I had my genes of interest synthesized and did PCR to isolate my genes from the plasmid they came in. I used a Touchdown PCR protocol just to be safe. I ran my DNA out on a gel and I had bright bands with virtually no smearing. Thus, I decided to skip gel purification and used a Qiagen PCR purification kit instead. I used this product to TOPO clone my genes into Invitrogen TOPO vectors and transformed bacteria. I next grew up and did MPs on 4 colonies from each gene. I then sent the samples off for sequence analysis. I would like to note that my DNA concentration was on the low side for sequencing and thus I got a lot of failed reactions. In the reactions that worked though, all but one had these weird random "mutated" bases--I put it in quotes because I wasn't doing any site-directed mutagenesis. Basically, what could cause these mis-matches during amplification of the DNA? Also, could this just be a product of low concentration of DNA for sequencing? I am really going crazy over this. Another note, none of the mutations occurred where the primers actually bound to my templates and most of the mis-matches occurred in ones/twos with very few being long stretches of mismatches I would expect from primers mis-pairing. Anyone have any ideas? Thanks!


hard to answer without having the actual electropherogram?



It depends on what polymerase you used for the PCR. I have had wierd PCR reactions with Taq where I get clones that have a much higher mutation rate than should be expected, and if I redo the PCR most times it comes out fine.

The other question is, were the mutations the same across multiple clones or were they random in all clones. This could have been an issue with the gene synthesis company, as they will sometimes codon optimize genes without telling you (had this happen once) and if all of your mutations are the same, then it was your starting product and not PCR.

Lastly, I agree with pDNA that seeing an example of the chromatogram would be helpful to spot issues with the sequencing reactions themselves.

Best of Luck.


I used Platinum Taq polymerase (from Invitrogen) because I needed to do TOPO cloning. I compared sequences between clones that were transfected with the same PCR product and the nucleotide changes are virtually identical. I did consider codon usage optimization but 1: I was using the sequence data from the company as one of my templates (they claimed to have sequenced the DNA before sending it to me. and 2: Although some of the changes resulted in coding for the same amino acid--many were for totally different amino acids. Not to mention we are talkng about well over 100 changes in a gene a little over 1400 bases. I tried to upload the data but it wouldn't let me upload .ab1 files. Thanks for the help.


sounds weird!
100 mutations per 1400 bp is a exceptional high mutation rate ...and i would not expect it to be due to the polymerase.

However, for cloning purposes i would use a polymerase with a lower error rate than taq (e.g. phusion polymerase, won't do advertisement but for me this enzyme turned out to be really the best choice!).

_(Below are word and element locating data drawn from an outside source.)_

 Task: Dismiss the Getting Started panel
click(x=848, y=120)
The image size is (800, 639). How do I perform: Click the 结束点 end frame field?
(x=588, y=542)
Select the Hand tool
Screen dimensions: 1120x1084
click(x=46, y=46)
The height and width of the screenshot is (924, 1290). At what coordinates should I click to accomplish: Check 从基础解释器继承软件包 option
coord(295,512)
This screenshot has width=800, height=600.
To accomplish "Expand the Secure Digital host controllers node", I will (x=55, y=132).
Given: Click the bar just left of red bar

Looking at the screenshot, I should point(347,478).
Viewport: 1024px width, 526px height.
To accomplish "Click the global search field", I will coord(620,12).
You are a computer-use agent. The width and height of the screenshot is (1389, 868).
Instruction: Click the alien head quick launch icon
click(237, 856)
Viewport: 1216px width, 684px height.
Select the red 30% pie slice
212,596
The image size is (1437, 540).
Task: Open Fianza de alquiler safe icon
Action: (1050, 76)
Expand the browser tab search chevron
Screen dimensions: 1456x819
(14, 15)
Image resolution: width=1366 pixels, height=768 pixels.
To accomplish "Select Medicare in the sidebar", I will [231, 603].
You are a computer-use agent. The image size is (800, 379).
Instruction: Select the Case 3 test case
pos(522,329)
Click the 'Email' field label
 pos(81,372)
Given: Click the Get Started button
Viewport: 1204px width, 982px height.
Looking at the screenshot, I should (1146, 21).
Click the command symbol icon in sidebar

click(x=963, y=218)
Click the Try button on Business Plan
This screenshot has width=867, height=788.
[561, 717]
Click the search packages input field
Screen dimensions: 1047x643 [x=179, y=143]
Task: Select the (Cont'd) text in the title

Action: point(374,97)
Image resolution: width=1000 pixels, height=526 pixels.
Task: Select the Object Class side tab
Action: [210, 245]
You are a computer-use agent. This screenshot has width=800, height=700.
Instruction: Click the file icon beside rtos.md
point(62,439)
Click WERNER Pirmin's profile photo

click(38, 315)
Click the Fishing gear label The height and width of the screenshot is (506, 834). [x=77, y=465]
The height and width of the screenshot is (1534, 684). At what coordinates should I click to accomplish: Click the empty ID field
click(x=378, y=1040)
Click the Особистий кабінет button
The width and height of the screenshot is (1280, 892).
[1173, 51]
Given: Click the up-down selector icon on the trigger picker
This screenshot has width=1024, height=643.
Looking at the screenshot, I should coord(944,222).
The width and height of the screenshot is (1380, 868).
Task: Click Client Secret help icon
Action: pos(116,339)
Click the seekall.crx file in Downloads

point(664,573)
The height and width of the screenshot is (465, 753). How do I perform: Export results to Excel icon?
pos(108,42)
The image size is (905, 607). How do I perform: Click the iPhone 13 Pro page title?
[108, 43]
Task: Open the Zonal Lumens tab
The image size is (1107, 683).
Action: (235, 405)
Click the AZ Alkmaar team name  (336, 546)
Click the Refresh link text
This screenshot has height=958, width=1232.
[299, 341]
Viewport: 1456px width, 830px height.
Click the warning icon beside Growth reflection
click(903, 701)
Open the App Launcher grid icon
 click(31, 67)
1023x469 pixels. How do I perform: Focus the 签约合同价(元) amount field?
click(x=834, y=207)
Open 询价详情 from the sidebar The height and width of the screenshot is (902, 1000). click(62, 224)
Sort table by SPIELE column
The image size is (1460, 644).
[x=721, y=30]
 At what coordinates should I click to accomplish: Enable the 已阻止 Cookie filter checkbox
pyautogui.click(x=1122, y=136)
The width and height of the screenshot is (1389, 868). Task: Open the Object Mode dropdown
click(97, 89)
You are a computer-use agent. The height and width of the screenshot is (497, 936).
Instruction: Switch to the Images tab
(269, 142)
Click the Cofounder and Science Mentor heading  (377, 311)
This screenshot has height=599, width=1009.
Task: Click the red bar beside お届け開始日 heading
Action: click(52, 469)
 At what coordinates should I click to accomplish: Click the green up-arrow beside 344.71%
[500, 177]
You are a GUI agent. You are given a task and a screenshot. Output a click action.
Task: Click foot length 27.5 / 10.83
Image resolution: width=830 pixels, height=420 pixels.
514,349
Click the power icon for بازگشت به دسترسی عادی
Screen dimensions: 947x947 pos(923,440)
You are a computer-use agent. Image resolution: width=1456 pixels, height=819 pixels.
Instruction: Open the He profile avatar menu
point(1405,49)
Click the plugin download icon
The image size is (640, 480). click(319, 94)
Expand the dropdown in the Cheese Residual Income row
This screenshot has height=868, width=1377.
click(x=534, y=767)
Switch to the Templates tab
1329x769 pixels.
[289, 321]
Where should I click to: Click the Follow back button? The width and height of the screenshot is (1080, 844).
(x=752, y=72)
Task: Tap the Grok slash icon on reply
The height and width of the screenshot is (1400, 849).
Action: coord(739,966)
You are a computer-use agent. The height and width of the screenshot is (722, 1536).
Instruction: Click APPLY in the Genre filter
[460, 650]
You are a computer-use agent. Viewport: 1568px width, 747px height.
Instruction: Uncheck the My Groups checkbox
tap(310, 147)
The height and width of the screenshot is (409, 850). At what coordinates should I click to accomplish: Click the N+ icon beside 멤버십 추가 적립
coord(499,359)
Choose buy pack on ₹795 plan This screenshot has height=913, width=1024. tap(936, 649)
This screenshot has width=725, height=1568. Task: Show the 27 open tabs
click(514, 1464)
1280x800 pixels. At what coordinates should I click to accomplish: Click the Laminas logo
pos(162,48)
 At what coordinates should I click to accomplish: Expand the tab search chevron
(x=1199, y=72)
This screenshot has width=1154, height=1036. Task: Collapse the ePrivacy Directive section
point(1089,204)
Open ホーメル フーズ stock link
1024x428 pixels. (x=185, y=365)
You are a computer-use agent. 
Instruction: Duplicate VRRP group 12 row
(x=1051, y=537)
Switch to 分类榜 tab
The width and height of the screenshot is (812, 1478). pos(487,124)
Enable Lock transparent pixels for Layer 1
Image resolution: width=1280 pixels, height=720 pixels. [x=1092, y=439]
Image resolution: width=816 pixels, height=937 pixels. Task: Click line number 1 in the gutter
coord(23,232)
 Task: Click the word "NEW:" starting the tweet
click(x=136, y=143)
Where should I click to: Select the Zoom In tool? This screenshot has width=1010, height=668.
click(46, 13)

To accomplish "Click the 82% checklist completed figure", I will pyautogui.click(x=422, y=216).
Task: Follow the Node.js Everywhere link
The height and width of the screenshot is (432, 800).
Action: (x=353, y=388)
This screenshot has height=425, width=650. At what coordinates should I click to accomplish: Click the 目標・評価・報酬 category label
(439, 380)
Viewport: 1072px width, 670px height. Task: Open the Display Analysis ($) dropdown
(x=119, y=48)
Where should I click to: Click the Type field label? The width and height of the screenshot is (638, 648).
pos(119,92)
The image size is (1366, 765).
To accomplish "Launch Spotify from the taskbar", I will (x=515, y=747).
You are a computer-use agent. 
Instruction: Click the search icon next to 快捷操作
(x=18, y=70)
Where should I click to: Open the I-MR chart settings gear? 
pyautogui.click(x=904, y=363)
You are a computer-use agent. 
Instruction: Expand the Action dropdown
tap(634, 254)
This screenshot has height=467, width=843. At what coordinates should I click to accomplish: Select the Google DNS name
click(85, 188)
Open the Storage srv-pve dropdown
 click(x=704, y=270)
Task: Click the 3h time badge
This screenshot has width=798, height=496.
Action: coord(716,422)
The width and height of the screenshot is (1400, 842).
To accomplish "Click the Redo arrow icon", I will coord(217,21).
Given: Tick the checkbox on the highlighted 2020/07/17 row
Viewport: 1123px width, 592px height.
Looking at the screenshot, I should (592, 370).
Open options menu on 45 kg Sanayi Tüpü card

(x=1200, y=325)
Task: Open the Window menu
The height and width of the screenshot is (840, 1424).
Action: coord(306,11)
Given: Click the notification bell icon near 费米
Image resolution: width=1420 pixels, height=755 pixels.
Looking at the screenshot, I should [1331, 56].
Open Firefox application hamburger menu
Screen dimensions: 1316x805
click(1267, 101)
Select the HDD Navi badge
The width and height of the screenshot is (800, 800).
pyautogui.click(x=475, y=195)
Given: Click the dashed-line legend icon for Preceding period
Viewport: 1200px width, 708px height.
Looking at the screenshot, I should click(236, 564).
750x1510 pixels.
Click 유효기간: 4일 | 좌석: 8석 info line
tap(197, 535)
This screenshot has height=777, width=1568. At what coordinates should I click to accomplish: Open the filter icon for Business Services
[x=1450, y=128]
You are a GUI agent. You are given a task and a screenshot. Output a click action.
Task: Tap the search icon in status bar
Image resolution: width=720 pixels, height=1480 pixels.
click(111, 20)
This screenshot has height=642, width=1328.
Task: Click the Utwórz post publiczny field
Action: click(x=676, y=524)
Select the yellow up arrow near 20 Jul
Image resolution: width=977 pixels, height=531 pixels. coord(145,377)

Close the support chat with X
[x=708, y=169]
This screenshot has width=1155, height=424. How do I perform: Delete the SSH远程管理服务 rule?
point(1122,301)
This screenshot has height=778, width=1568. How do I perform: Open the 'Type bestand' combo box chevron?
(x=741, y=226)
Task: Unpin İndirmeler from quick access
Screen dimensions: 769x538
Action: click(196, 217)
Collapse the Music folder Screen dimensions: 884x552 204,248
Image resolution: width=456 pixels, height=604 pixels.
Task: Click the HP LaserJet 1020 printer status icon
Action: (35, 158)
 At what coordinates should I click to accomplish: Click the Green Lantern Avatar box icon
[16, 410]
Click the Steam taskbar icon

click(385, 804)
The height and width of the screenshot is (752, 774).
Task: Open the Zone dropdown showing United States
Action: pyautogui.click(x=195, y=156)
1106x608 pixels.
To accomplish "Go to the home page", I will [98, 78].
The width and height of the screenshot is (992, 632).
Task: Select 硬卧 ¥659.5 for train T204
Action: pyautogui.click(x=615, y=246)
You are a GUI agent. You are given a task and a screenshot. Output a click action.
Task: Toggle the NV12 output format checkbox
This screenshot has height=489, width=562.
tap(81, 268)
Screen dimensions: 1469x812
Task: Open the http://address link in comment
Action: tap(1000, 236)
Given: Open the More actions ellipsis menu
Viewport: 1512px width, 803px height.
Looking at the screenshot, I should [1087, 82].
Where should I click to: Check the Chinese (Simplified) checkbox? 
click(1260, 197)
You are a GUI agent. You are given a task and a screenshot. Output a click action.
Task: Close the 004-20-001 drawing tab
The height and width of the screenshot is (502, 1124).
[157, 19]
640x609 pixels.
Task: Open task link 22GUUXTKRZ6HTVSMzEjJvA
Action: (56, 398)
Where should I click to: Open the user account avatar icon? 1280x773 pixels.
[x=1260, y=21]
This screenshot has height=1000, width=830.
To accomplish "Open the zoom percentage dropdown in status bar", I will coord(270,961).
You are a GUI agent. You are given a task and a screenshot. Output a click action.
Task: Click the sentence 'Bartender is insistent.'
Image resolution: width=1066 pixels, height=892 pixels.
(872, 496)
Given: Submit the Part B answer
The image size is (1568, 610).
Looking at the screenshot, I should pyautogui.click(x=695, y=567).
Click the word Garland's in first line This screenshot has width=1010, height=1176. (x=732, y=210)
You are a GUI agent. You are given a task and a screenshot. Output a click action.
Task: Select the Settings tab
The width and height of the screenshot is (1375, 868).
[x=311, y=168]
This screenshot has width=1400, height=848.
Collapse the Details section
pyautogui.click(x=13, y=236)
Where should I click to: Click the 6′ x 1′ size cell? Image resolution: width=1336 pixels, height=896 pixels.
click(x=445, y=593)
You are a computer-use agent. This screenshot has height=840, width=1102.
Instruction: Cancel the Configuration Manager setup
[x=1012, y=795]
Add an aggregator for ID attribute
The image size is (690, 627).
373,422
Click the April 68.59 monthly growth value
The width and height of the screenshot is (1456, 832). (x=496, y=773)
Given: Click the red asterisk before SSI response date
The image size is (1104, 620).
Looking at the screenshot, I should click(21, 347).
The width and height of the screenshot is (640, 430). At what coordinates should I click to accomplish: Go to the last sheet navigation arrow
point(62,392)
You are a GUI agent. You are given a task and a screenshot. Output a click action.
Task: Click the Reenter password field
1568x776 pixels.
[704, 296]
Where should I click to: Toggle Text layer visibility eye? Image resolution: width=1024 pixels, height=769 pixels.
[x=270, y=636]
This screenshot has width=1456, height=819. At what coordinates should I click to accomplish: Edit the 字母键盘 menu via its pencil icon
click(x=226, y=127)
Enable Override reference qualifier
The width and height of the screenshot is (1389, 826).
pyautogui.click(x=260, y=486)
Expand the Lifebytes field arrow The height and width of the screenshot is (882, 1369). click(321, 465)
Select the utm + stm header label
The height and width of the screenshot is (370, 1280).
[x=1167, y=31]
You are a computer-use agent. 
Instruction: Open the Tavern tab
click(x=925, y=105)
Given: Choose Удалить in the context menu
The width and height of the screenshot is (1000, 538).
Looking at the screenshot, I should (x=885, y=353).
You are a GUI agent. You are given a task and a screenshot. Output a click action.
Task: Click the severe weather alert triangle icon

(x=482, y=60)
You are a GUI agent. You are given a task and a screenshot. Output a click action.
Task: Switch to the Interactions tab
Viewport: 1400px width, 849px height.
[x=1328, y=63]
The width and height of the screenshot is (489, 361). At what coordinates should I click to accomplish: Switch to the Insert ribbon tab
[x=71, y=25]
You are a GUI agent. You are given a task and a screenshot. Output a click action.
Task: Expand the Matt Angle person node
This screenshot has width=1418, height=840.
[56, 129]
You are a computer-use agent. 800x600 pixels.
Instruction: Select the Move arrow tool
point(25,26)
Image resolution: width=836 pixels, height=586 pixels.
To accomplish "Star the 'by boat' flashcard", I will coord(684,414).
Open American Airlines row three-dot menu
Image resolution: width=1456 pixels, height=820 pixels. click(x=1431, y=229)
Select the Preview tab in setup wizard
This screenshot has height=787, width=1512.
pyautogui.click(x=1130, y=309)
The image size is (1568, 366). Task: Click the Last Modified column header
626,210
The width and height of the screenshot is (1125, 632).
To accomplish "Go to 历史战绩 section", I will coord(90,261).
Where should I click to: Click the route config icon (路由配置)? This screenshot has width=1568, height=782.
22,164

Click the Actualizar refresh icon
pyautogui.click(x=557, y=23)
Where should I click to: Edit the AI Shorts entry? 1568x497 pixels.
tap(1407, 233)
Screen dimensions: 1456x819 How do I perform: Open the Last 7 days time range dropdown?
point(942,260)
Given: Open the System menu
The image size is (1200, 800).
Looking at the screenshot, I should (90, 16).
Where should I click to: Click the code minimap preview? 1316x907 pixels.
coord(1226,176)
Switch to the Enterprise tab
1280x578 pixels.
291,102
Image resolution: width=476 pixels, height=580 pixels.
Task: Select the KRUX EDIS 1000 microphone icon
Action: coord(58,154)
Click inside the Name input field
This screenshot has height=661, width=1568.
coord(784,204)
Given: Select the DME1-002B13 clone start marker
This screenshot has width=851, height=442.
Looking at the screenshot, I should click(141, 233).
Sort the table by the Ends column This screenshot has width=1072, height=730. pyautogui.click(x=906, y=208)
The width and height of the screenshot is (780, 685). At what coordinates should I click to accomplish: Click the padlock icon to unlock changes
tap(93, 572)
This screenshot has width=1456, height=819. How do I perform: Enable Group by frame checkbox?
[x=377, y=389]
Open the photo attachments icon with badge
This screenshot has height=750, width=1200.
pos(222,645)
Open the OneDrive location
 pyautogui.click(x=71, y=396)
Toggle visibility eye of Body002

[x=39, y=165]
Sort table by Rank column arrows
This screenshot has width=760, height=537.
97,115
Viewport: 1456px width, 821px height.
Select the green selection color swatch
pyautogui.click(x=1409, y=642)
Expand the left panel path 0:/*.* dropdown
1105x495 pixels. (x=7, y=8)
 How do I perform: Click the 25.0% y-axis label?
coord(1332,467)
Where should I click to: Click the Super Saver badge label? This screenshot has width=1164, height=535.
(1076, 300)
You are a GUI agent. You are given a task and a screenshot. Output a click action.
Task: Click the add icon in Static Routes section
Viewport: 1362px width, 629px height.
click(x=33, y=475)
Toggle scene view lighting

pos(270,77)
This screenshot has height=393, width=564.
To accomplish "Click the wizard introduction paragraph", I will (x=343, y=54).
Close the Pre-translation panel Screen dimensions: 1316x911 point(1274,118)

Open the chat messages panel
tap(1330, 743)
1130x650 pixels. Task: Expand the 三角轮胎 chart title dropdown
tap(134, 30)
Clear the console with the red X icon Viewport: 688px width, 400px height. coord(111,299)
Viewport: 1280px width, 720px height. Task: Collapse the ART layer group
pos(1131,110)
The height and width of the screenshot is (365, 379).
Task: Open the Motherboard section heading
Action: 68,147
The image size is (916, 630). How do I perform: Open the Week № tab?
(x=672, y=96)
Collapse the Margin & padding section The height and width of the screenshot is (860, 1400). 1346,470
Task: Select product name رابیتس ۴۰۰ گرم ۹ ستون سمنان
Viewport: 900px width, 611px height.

For me this looks like the template is somehow compromised! ...,maybe you can check if the template is already wrong by doing an restiction digest using one enzyme the is "unique" to your sequenced template ...if this enzyme also cuts the template than you can assume that the template is already wrong!

Good luck!



Just an idea, are you sure your E. coli aren't, by some mistake, a random mutagenesis strain?

As for the sequencing file.
Upload it to (for example), and then share the link.